Task statement
Are you able to quote each entry exactly as written?

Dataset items
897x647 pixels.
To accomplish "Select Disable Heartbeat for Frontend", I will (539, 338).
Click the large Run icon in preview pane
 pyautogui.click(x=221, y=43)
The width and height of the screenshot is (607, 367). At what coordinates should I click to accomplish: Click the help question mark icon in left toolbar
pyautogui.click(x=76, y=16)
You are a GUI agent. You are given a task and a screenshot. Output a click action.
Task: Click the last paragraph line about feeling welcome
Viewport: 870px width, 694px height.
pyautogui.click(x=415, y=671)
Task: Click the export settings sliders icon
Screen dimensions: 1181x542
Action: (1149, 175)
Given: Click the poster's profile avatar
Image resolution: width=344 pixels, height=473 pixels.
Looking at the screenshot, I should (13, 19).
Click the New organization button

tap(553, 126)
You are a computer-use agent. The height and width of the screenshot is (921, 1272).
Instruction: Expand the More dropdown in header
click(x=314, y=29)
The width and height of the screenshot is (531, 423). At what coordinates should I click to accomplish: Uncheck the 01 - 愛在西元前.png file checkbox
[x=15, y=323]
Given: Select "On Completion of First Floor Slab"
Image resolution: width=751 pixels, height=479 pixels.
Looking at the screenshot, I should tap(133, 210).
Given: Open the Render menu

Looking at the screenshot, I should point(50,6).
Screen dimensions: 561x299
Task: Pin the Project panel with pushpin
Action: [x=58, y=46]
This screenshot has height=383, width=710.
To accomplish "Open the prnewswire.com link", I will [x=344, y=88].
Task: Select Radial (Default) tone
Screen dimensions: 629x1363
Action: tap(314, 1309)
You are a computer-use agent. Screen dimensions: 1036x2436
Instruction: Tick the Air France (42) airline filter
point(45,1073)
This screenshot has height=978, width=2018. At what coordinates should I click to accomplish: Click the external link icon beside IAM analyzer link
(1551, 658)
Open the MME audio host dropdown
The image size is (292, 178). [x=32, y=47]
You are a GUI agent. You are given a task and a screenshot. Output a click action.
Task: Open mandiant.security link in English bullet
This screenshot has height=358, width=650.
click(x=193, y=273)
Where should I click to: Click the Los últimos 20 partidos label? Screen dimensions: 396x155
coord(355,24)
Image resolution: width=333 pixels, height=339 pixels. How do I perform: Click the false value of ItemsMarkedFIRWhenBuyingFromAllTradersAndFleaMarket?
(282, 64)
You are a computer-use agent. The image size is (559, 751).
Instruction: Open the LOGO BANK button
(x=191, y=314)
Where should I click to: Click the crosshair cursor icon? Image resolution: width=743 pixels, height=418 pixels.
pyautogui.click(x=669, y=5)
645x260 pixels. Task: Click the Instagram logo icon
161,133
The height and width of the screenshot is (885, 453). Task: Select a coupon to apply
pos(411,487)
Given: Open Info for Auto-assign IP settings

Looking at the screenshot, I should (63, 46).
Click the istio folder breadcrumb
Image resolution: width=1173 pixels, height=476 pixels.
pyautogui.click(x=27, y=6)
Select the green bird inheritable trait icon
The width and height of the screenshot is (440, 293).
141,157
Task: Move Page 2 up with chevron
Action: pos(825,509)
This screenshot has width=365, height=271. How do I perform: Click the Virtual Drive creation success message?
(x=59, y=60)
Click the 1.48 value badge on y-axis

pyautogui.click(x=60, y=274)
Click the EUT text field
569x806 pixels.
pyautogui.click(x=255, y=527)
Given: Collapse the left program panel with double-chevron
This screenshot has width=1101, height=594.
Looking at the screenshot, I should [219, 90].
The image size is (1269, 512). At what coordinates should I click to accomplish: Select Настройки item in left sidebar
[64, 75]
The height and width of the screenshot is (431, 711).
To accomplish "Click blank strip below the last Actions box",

Answer to the problem
897x647 pixels.
To accomplish "Select Disable Heartbeat for Frontend", I will (539, 338).
Click the large Run icon in preview pane
 pyautogui.click(x=221, y=43)
The width and height of the screenshot is (607, 367). At what coordinates should I click to accomplish: Click the help question mark icon in left toolbar
pyautogui.click(x=76, y=16)
You are a GUI agent. You are given a task and a screenshot. Output a click action.
Task: Click the last paragraph line about feeling welcome
Viewport: 870px width, 694px height.
pyautogui.click(x=415, y=671)
Task: Click the export settings sliders icon
Screen dimensions: 1181x542
Action: (1149, 175)
Given: Click the poster's profile avatar
Image resolution: width=344 pixels, height=473 pixels.
Looking at the screenshot, I should (13, 19).
Click the New organization button

tap(553, 126)
You are a computer-use agent. The height and width of the screenshot is (921, 1272).
Instruction: Expand the More dropdown in header
click(x=314, y=29)
The width and height of the screenshot is (531, 423). At what coordinates should I click to accomplish: Uncheck the 01 - 愛在西元前.png file checkbox
[x=15, y=323]
Given: Select "On Completion of First Floor Slab"
Image resolution: width=751 pixels, height=479 pixels.
Looking at the screenshot, I should tap(133, 210).
Given: Open the Render menu

Looking at the screenshot, I should point(50,6).
Screen dimensions: 561x299
Task: Pin the Project panel with pushpin
Action: [x=58, y=46]
This screenshot has height=383, width=710.
To accomplish "Open the prnewswire.com link", I will [x=344, y=88].
Task: Select Radial (Default) tone
Screen dimensions: 629x1363
Action: tap(314, 1309)
You are a computer-use agent. Screen dimensions: 1036x2436
Instruction: Tick the Air France (42) airline filter
point(45,1073)
This screenshot has height=978, width=2018. At what coordinates should I click to accomplish: Click the external link icon beside IAM analyzer link
(1551, 658)
Open the MME audio host dropdown
The image size is (292, 178). [x=32, y=47]
You are a GUI agent. You are given a task and a screenshot. Output a click action.
Task: Open mandiant.security link in English bullet
This screenshot has height=358, width=650.
click(x=193, y=273)
Where should I click to: Click the Los últimos 20 partidos label? Screen dimensions: 396x155
coord(355,24)
Image resolution: width=333 pixels, height=339 pixels. How do I perform: Click the false value of ItemsMarkedFIRWhenBuyingFromAllTradersAndFleaMarket?
(282, 64)
You are a computer-use agent. The image size is (559, 751).
Instruction: Open the LOGO BANK button
(x=191, y=314)
Where should I click to: Click the crosshair cursor icon? Image resolution: width=743 pixels, height=418 pixels.
pyautogui.click(x=669, y=5)
645x260 pixels. Task: Click the Instagram logo icon
161,133
The height and width of the screenshot is (885, 453). Task: Select a coupon to apply
pos(411,487)
Given: Open Info for Auto-assign IP settings

Looking at the screenshot, I should (63, 46).
Click the istio folder breadcrumb
Image resolution: width=1173 pixels, height=476 pixels.
pyautogui.click(x=27, y=6)
Select the green bird inheritable trait icon
The width and height of the screenshot is (440, 293).
141,157
Task: Move Page 2 up with chevron
Action: pos(825,509)
This screenshot has width=365, height=271. How do I perform: Click the Virtual Drive creation success message?
(x=59, y=60)
Click the 1.48 value badge on y-axis

pyautogui.click(x=60, y=274)
Click the EUT text field
569x806 pixels.
pyautogui.click(x=255, y=527)
Given: Collapse the left program panel with double-chevron
This screenshot has width=1101, height=594.
Looking at the screenshot, I should [219, 90].
The image size is (1269, 512). At what coordinates should I click to accomplish: Select Настройки item in left sidebar
[64, 75]
The height and width of the screenshot is (431, 711).
To accomplish "Click blank strip below the last Actions box",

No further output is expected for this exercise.